**EXERCISE PROMPT:** Return the lines of the records starting at the line that contains "You are a GUI" and ending at the line that contains "pyautogui.click(x=511, y=523)", both included, as a JSON list of strings, one string per line, with blank lines omitted. Leave the pictures out.

**TASK INPUTS:**
··········

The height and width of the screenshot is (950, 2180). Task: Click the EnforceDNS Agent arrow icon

··········

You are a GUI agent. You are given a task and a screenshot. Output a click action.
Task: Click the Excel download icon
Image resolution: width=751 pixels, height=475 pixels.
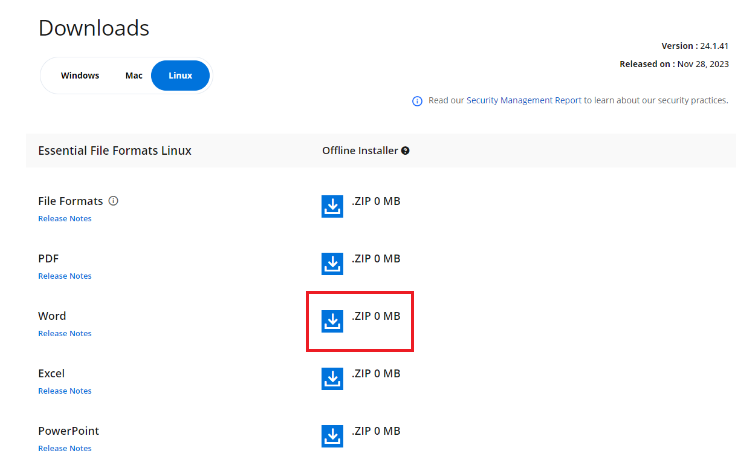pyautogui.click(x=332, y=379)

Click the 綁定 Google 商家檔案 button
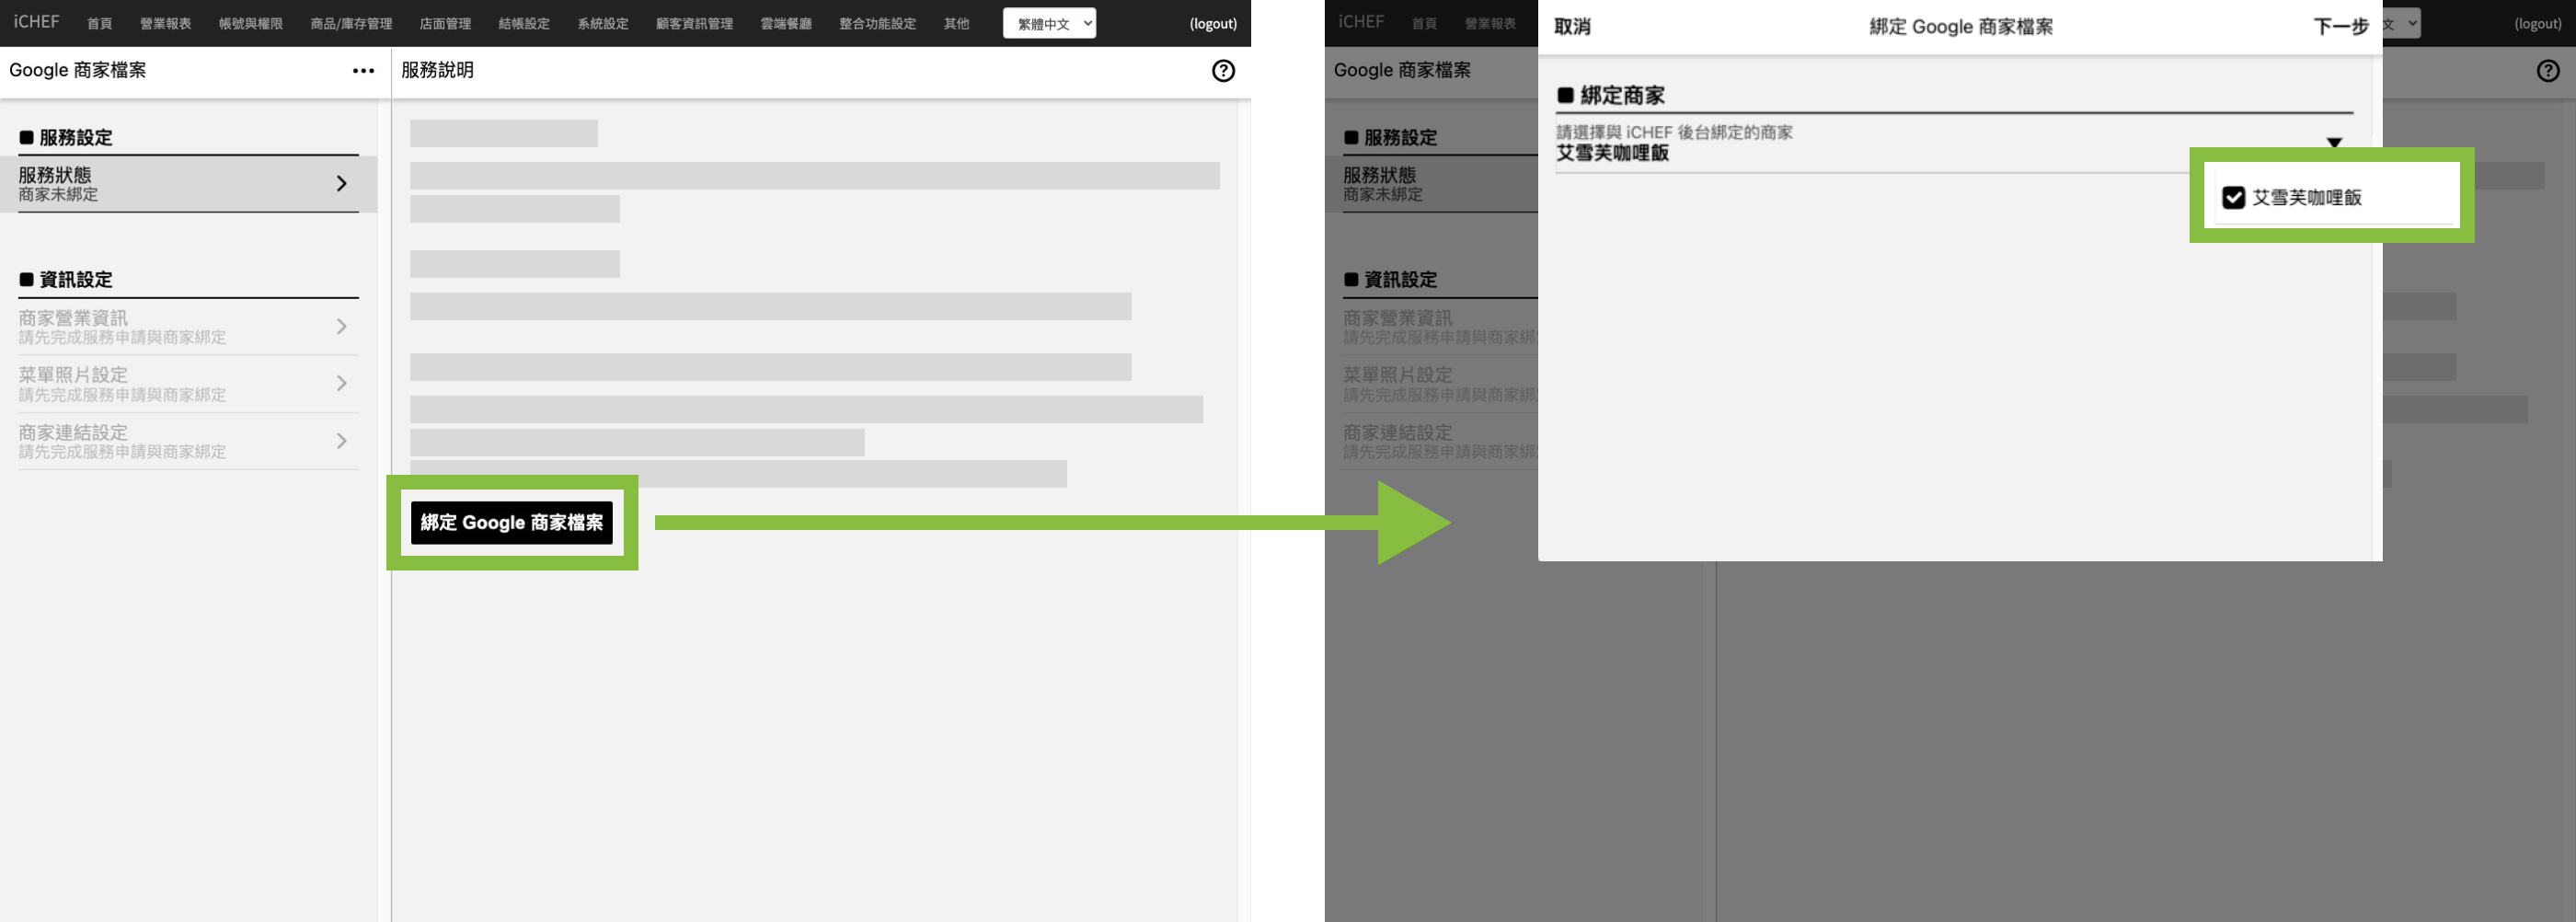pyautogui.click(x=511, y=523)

··········

**COMPLETE RESPONSE:**
[
  "You are a GUI agent. You are given a task and a screenshot. Output a click action.",
  "Task: Click the Excel download icon",
  "Image resolution: width=751 pixels, height=475 pixels.",
  "pyautogui.click(x=332, y=379)",
  "Click the 綁定 Google 商家檔案 button",
  "pyautogui.click(x=511, y=523)"
]